Text to read:
# Kity woodworking machines



## Paul Cabinet maker (15 May 2007)

I have just bought a kity planer thicknesser 636, I need a user manual / parts and also a rise and fall handle for the thicknesser. I've tried kity uk and I'm still waiting, can anyone help? I have also got a spindle moulder model 623, I need a parts / user manual. Any ideas?


----------



## Dave S (15 May 2007)

I also have the 636 without a manual. I saw a photocopy of a manual go for about £5 on Ebay recently! :shock: 

I seem to recall someone here saying that the manual wasn't up to much anyway. 

I do have an old article from a magazine on maintaining and setting up a planer thicknesser and they happened to use the 636 as an example. If you don't turn up a manual I could probably scan it for you.

There are several here who own or have owned a 636 so if you have any specific questions you could probably get answers.

Dave


----------



## jasonB (16 May 2007)

Which Kity UK did you contact?

Kityuk.net is the official NMA site

Kityuk.com is part of the old kity importers.

Jason


----------



## menatnma (16 May 2007)

As posted peviously, the ONLY spares available from Kity are the drive belts and planer blades. I have a parts drawing for what its worth but no instruction books.

manatnma


----------



## Steve Maskery (16 May 2007)

I have a manual somewhere, but don't get excited. Even if I can find it, I seem to remember it isn't exactly comprehensive.

I'll have a look.
S


----------



## Gill (16 May 2007)

I've got a manual for a Kity 439 P/T. I've also got one for my Kity bandsaw. And I've got another for my Kity table saw. If you like, I could let you have a copy of any or all; the bandsaw manual is about as relevant to my P/T as it is to the bandsaw.

Okay, so I'm exaggerating somewhat. It's just that although Kity tools are smashing to work with, the manuals are another matter.

Gill


----------



## Paul Cabinet maker (16 May 2007)

Thanks everyone for your response, I'm not that bothered about the instructions for use. I mainly need the manual for the part number for the rise and fall handle, which is missing.


----------



## 9fingers (16 May 2007)

The height control handle part number is 501774.

As others have said, there are no parts available so I reckon you will be lucky to get a new one.

In your position, I would check to see if a standard hex/12point socket will fit well on the end of the shaft and if so, use that.
If one does not fit, then I would convert the end to a simple hexagon and then use a socket on it.
If yours is a model that need the outfeed table to be raised to access the height control, consider drilling a hole in the outfeed table so raising the table becomes uneccessary.

Material for this exercise:
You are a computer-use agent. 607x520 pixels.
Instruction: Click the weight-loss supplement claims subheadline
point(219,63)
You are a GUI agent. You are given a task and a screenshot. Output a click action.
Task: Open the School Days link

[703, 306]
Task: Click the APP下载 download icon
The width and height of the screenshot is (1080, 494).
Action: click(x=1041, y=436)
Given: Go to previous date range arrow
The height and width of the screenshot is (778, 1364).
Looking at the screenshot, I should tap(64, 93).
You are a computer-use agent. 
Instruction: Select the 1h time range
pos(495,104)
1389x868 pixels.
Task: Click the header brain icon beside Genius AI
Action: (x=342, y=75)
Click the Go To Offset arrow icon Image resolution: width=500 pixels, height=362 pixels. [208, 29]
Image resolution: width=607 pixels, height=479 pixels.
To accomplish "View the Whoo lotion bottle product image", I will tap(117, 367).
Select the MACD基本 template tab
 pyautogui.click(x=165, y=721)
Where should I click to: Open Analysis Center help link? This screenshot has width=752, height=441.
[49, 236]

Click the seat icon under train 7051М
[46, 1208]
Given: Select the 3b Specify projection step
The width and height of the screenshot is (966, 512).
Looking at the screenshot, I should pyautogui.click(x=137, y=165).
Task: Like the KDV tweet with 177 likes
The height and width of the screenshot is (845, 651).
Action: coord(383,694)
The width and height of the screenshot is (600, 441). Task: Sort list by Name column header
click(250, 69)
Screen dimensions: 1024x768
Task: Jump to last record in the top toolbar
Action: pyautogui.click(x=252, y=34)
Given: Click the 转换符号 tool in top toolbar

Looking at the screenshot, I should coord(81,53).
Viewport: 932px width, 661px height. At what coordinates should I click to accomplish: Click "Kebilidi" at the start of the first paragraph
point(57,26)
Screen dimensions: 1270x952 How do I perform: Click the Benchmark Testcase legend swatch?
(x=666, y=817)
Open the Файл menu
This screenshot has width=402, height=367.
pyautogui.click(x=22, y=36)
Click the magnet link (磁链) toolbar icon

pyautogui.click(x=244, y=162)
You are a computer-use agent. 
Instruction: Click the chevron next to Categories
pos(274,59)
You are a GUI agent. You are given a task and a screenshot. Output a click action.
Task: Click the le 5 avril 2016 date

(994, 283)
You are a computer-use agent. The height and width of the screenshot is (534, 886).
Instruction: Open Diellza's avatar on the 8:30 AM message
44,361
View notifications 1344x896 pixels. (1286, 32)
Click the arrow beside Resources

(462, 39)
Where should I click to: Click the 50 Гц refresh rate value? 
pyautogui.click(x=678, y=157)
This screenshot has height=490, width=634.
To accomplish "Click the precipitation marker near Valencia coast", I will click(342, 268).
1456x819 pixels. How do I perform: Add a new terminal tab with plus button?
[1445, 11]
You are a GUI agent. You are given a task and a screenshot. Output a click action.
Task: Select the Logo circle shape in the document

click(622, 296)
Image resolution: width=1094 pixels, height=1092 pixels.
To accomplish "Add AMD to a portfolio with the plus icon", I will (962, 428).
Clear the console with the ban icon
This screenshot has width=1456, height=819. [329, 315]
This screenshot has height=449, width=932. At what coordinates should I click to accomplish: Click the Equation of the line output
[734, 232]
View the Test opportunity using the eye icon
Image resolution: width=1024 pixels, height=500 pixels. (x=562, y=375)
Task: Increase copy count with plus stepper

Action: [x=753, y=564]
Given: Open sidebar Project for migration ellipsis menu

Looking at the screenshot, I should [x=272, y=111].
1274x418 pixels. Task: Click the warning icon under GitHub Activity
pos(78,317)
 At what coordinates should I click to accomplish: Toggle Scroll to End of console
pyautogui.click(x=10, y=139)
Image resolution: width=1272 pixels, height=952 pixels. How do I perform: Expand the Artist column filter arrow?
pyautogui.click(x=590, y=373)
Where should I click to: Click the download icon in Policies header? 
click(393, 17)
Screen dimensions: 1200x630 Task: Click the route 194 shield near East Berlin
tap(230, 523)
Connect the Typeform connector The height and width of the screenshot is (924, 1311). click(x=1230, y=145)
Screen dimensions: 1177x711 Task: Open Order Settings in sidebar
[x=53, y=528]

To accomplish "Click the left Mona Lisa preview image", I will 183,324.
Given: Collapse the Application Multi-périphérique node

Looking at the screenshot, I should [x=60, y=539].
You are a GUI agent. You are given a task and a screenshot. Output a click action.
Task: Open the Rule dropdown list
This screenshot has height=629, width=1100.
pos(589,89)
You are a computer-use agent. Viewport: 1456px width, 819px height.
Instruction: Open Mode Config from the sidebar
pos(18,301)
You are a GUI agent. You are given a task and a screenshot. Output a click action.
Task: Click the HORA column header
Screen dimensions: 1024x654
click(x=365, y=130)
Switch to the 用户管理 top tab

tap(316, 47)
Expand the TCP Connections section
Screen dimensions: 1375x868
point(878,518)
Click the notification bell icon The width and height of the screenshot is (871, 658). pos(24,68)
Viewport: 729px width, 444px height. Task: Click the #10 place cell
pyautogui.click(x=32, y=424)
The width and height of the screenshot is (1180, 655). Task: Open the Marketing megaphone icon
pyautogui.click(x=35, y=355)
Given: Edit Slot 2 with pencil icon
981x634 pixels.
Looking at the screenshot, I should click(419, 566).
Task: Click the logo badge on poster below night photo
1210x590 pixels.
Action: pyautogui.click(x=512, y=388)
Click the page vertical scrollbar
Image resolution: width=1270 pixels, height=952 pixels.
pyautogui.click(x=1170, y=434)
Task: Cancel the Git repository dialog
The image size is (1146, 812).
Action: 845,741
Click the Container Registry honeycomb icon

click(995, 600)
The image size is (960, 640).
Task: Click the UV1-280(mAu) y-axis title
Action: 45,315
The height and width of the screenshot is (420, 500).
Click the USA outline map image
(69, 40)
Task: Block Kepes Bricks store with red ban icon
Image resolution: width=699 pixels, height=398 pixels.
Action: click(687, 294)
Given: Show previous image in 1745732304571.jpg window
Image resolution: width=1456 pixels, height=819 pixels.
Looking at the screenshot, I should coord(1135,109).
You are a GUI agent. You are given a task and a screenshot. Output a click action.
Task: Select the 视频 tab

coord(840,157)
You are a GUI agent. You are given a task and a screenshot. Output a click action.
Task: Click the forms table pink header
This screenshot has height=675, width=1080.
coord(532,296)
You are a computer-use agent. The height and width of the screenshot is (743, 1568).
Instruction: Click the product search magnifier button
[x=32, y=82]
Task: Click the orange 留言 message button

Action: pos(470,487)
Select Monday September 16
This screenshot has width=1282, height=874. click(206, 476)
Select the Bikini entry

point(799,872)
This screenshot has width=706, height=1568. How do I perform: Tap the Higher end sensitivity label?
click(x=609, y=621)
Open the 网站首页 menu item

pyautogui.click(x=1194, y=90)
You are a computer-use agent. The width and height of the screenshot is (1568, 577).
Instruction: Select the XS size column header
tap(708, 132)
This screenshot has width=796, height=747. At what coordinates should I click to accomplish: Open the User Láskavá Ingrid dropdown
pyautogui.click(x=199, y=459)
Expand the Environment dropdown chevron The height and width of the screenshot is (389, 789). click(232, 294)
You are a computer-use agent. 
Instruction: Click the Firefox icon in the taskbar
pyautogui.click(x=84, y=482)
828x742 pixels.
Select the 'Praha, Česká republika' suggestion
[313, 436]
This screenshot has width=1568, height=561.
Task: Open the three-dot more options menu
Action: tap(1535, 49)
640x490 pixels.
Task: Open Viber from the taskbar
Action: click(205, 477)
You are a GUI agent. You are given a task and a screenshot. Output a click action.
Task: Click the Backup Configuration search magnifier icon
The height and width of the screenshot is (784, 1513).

Directives:
- A) List the name of every poster shown in the post headings of the Kity woodworking machines thread, giving each name once.
- B) From the records, copy out the lines verbatim, starting at the line that contains "Select the MACD基本 template tab" and ending after the line that contains "Action: pyautogui.click(x=252, y=34)".
The forum thread and the records are unrelated to each other.

Answers per task:
- A)
Paul Cabinet maker
Dave S
jasonB
menatnma
Steve Maskery
Gill
9fingers

- B)
Select the MACD基本 template tab
 pyautogui.click(x=165, y=721)
Where should I click to: Open Analysis Center help link? This screenshot has width=752, height=441.
[49, 236]

Click the seat icon under train 7051М
[46, 1208]
Given: Select the 3b Specify projection step
The width and height of the screenshot is (966, 512).
Looking at the screenshot, I should pyautogui.click(x=137, y=165).
Task: Like the KDV tweet with 177 likes
The height and width of the screenshot is (845, 651).
Action: coord(383,694)
The width and height of the screenshot is (600, 441). Task: Sort list by Name column header
click(250, 69)
Screen dimensions: 1024x768
Task: Jump to last record in the top toolbar
Action: pyautogui.click(x=252, y=34)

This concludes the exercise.